• _Task item_
Could you return the full listing below exactly as it appears?

• _Dataset records_

---------------

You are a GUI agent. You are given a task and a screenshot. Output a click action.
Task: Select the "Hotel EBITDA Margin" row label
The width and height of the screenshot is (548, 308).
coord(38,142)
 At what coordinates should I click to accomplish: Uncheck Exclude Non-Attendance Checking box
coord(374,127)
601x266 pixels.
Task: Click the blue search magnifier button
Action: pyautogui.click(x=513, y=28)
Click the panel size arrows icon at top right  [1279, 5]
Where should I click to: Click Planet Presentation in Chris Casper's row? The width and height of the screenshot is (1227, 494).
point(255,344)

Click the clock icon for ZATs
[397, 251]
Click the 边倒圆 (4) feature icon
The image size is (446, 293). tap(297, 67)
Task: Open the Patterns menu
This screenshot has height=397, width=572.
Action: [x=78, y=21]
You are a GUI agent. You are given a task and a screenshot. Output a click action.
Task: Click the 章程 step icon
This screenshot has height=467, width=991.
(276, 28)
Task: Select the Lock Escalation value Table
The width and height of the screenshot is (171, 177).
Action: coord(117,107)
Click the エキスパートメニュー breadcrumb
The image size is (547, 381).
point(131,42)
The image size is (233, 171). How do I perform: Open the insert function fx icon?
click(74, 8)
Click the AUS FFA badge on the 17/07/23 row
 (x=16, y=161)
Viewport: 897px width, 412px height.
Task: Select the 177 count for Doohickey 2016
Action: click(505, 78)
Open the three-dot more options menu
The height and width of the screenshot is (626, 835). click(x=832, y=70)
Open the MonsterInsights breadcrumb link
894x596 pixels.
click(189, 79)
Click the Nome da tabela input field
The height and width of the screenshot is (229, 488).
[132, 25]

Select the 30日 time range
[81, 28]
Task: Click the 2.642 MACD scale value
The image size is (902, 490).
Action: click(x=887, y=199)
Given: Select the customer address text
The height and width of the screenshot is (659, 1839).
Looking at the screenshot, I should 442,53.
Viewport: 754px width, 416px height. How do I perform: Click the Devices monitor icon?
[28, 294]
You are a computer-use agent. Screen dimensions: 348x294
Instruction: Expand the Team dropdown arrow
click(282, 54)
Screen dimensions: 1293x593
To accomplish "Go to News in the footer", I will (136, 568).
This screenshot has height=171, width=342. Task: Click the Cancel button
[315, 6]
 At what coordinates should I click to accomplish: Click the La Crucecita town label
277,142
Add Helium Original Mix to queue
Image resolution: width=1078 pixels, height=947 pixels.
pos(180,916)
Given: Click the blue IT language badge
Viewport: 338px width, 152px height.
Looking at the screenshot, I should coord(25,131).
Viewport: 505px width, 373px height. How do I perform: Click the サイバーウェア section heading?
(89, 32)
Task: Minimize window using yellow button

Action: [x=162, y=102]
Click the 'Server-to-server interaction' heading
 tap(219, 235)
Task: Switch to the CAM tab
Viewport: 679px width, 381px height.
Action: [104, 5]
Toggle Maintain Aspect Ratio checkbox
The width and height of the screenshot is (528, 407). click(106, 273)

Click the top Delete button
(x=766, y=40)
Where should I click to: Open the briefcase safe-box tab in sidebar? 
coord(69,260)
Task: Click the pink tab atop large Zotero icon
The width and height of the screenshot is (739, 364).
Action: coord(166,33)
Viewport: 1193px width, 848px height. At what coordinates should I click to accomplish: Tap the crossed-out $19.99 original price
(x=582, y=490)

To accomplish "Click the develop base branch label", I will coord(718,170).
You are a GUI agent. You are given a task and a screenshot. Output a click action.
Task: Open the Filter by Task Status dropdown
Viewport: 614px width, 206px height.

---------------

• _Reply_
You are a GUI agent. You are given a task and a screenshot. Output a click action.
Task: Select the "Hotel EBITDA Margin" row label
The width and height of the screenshot is (548, 308).
coord(38,142)
 At what coordinates should I click to accomplish: Uncheck Exclude Non-Attendance Checking box
coord(374,127)
601x266 pixels.
Task: Click the blue search magnifier button
Action: pyautogui.click(x=513, y=28)
Click the panel size arrows icon at top right  [1279, 5]
Where should I click to: Click Planet Presentation in Chris Casper's row? The width and height of the screenshot is (1227, 494).
point(255,344)

Click the clock icon for ZATs
[397, 251]
Click the 边倒圆 (4) feature icon
The image size is (446, 293). tap(297, 67)
Task: Open the Patterns menu
This screenshot has height=397, width=572.
Action: [x=78, y=21]
You are a GUI agent. You are given a task and a screenshot. Output a click action.
Task: Click the 章程 step icon
This screenshot has height=467, width=991.
(276, 28)
Task: Select the Lock Escalation value Table
The width and height of the screenshot is (171, 177).
Action: coord(117,107)
Click the エキスパートメニュー breadcrumb
The image size is (547, 381).
point(131,42)
The image size is (233, 171). How do I perform: Open the insert function fx icon?
click(74, 8)
Click the AUS FFA badge on the 17/07/23 row
 (x=16, y=161)
Viewport: 897px width, 412px height.
Task: Select the 177 count for Doohickey 2016
Action: click(505, 78)
Open the three-dot more options menu
The height and width of the screenshot is (626, 835). click(x=832, y=70)
Open the MonsterInsights breadcrumb link
894x596 pixels.
click(189, 79)
Click the Nome da tabela input field
The height and width of the screenshot is (229, 488).
[132, 25]

Select the 30日 time range
[81, 28]
Task: Click the 2.642 MACD scale value
The image size is (902, 490).
Action: click(x=887, y=199)
Given: Select the customer address text
The height and width of the screenshot is (659, 1839).
Looking at the screenshot, I should 442,53.
Viewport: 754px width, 416px height. How do I perform: Click the Devices monitor icon?
[28, 294]
You are a computer-use agent. Screen dimensions: 348x294
Instruction: Expand the Team dropdown arrow
click(282, 54)
Screen dimensions: 1293x593
To accomplish "Go to News in the footer", I will (136, 568).
This screenshot has height=171, width=342. Task: Click the Cancel button
[315, 6]
 At what coordinates should I click to accomplish: Click the La Crucecita town label
277,142
Add Helium Original Mix to queue
Image resolution: width=1078 pixels, height=947 pixels.
pos(180,916)
Given: Click the blue IT language badge
Viewport: 338px width, 152px height.
Looking at the screenshot, I should coord(25,131).
Viewport: 505px width, 373px height. How do I perform: Click the サイバーウェア section heading?
(89, 32)
Task: Minimize window using yellow button

Action: [x=162, y=102]
Click the 'Server-to-server interaction' heading
 tap(219, 235)
Task: Switch to the CAM tab
Viewport: 679px width, 381px height.
Action: [104, 5]
Toggle Maintain Aspect Ratio checkbox
The width and height of the screenshot is (528, 407). click(106, 273)

Click the top Delete button
(x=766, y=40)
Where should I click to: Open the briefcase safe-box tab in sidebar? 
coord(69,260)
Task: Click the pink tab atop large Zotero icon
The width and height of the screenshot is (739, 364).
Action: coord(166,33)
Viewport: 1193px width, 848px height. At what coordinates should I click to accomplish: Tap the crossed-out $19.99 original price
(x=582, y=490)

To accomplish "Click the develop base branch label", I will coord(718,170).
You are a GUI agent. You are given a task and a screenshot. Output a click action.
Task: Open the Filter by Task Status dropdown
Viewport: 614px width, 206px height.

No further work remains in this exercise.